Pełne żalu i negatywnych uczuć posty, co jakiś czas znajdywały swoje miejsce na Instagramie Justyny Żyły. Wynikało z nich, że kobieta nie mogła pogodzić się z taką koleją rzeczy. Oskarżała swojego męża, że ten nie dba o rodzinę, a przede wszystkim o dwójkę dzieci. Wydawało się, że małżeństwo chyli się ku upadkowi.
Żyła udzieliła wywiadu dla magazynu "Flesz", w którym opowiedziała o obecnych relacjach ze skoczkiem narciarskim.
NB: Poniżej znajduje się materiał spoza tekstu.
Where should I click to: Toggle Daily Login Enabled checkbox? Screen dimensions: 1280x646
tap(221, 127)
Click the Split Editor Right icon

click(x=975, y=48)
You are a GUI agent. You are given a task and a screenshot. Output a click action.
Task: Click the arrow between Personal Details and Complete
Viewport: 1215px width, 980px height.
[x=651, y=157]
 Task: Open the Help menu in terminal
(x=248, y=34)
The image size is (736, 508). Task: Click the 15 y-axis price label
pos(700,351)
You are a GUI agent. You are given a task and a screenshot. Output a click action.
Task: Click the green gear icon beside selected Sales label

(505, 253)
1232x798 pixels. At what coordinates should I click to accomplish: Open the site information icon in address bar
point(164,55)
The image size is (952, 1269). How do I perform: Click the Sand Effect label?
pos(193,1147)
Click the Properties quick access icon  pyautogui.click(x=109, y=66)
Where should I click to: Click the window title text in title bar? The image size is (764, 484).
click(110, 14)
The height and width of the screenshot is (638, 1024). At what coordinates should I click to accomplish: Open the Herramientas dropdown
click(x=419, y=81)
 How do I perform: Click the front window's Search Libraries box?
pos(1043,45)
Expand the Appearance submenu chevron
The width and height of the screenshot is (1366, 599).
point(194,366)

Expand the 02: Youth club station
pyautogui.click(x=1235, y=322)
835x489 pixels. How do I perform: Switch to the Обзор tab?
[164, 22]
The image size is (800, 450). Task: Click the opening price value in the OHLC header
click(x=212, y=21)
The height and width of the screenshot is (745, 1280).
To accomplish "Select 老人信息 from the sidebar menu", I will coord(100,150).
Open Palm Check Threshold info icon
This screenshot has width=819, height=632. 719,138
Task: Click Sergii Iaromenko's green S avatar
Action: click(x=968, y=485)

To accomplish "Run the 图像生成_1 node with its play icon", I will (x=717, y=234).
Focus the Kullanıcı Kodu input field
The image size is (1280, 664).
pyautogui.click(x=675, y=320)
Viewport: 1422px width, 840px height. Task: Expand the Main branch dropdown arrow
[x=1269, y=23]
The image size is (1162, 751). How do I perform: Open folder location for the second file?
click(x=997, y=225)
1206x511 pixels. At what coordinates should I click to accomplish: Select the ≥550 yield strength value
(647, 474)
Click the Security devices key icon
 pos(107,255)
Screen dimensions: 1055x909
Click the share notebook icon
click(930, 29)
Okazuje się, że nie są one najgorsze. - Umowa między mną a Piotrem była taka, że nie będziemy opowiadać o tym w mediach. Powiem tylko, że teraz jest między nami dobrze. Mam nadzieję, że ten kierunek zostanie utrzymany - wyjawiła Justyna Żyła.
Została również zapytana o to, czy Piotr Żyła pogratulował jej sesji w "Plyaboy'u". - Mamy teraz znacznie ważniejsze tematy do omówienia niż moja sesja. I od razu wyjaśniam: Piotrek nie pomógł mi w załatwieniu sesji, bo i takie głosy na ten temat słyszałam - wyjaśniła Żyła.